**Stated task:** Copy the following records line for line, without changing anything, and omit the pictures from your copy.

**Some records:**
>> begin
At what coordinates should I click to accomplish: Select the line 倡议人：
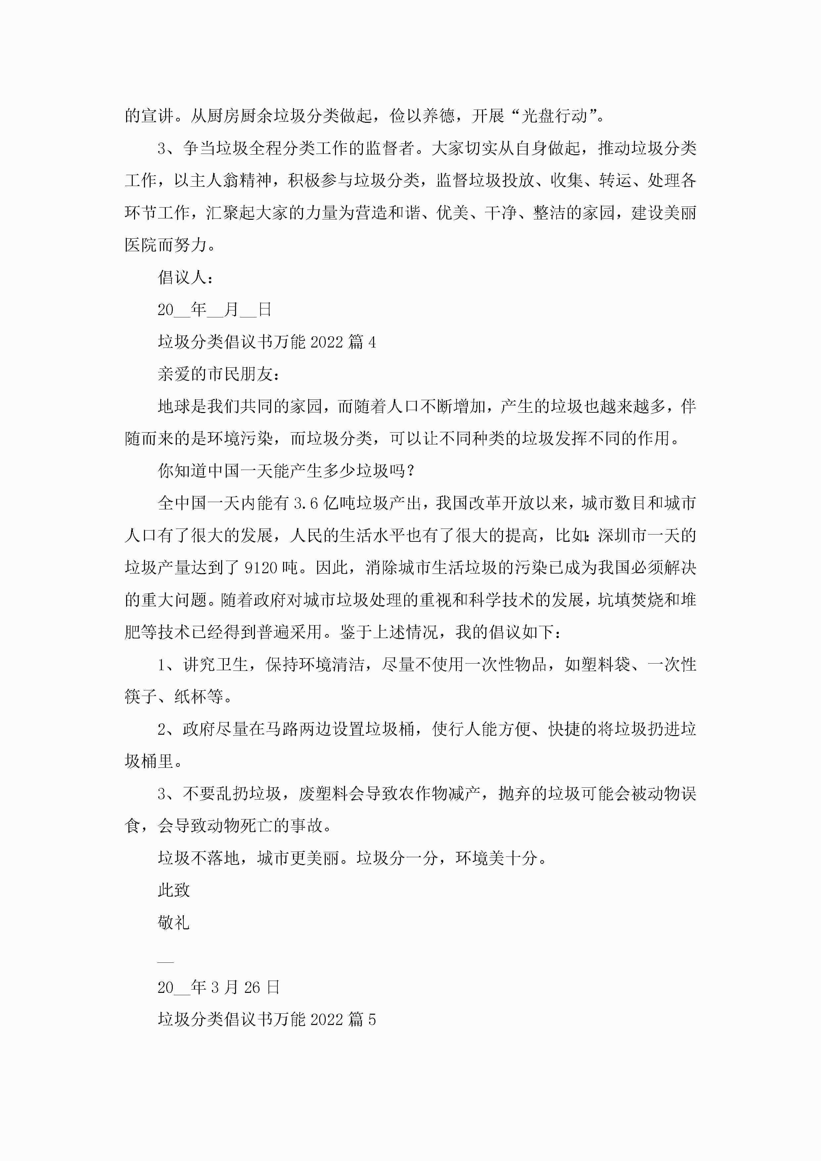(x=186, y=277)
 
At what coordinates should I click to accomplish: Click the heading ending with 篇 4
(x=266, y=342)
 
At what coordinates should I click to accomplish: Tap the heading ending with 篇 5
(x=266, y=1019)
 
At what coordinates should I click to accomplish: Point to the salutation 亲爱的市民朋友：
(x=218, y=374)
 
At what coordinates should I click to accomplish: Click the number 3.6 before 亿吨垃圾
(x=306, y=503)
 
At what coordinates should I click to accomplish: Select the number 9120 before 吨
(x=261, y=568)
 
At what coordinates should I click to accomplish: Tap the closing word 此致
(x=173, y=890)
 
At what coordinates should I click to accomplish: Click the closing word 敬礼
(x=173, y=922)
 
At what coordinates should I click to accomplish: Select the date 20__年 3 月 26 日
(x=218, y=987)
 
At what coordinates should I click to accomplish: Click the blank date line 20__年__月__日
(x=215, y=309)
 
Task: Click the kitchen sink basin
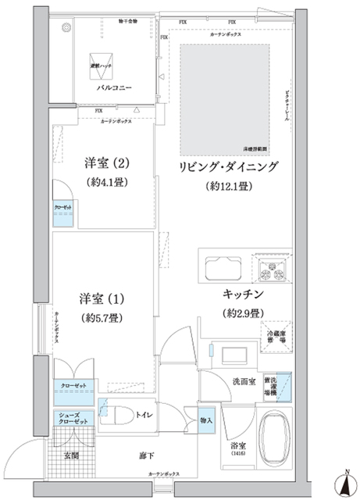click(x=224, y=269)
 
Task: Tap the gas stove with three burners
click(x=273, y=270)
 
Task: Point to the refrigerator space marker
click(x=274, y=332)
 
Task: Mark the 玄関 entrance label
click(x=71, y=455)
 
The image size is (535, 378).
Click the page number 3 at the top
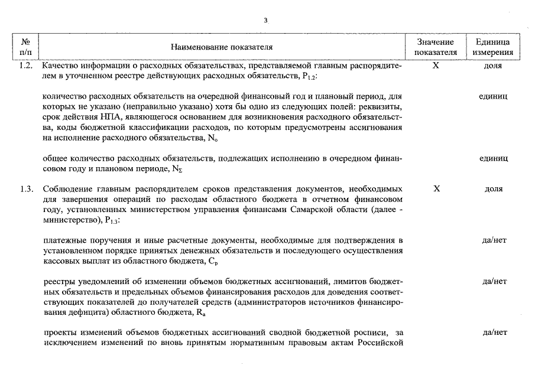pyautogui.click(x=266, y=21)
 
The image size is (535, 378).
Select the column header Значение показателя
pyautogui.click(x=436, y=47)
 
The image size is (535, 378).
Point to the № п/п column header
pyautogui.click(x=25, y=47)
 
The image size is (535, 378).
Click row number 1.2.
pyautogui.click(x=25, y=66)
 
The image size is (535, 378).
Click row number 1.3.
pyautogui.click(x=25, y=189)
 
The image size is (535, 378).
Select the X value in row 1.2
pyautogui.click(x=436, y=66)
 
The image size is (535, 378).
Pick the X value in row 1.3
pyautogui.click(x=436, y=189)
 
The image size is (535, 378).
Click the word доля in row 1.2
>> end
**The output:**
At what coordinates should I click to accomplish: Select the line 倡议人：
(x=186, y=277)
 
At what coordinates should I click to accomplish: Click the heading ending with 篇 4
(x=266, y=342)
 
At what coordinates should I click to accomplish: Tap the heading ending with 篇 5
(x=266, y=1019)
 
At what coordinates should I click to accomplish: Point to the salutation 亲爱的市民朋友：
(x=218, y=374)
 
At what coordinates should I click to accomplish: Click the number 3.6 before 亿吨垃圾
(x=306, y=503)
 
At what coordinates should I click to accomplish: Select the number 9120 before 吨
(x=261, y=568)
 
At what coordinates should I click to accomplish: Tap the closing word 此致
(x=173, y=890)
 
At what coordinates should I click to accomplish: Click the closing word 敬礼
(x=173, y=922)
 
At what coordinates should I click to accomplish: Select the date 20__年 3 月 26 日
(x=218, y=987)
 
At what coordinates should I click to accomplish: Click the blank date line 20__年__月__日
(x=215, y=309)
 
Task: Click the kitchen sink basin
click(x=224, y=269)
 
Task: Tap the gas stove with three burners
click(x=273, y=270)
 
Task: Point to the refrigerator space marker
click(x=274, y=332)
 
Task: Mark the 玄関 entrance label
click(x=71, y=455)
 
The image size is (535, 378).
Click the page number 3 at the top
pyautogui.click(x=266, y=21)
 
The image size is (535, 378).
Select the column header Значение показателя
pyautogui.click(x=436, y=47)
 
The image size is (535, 378).
Point to the № п/п column header
pyautogui.click(x=25, y=47)
 
The image size is (535, 378).
Click row number 1.2.
pyautogui.click(x=25, y=66)
 
The image size is (535, 378).
Click row number 1.3.
pyautogui.click(x=25, y=189)
 
The image size is (535, 378).
Select the X value in row 1.2
pyautogui.click(x=436, y=66)
 
The image size is (535, 378).
Pick the X value in row 1.3
pyautogui.click(x=436, y=189)
 
The image size is (535, 378).
Click the word доля in row 1.2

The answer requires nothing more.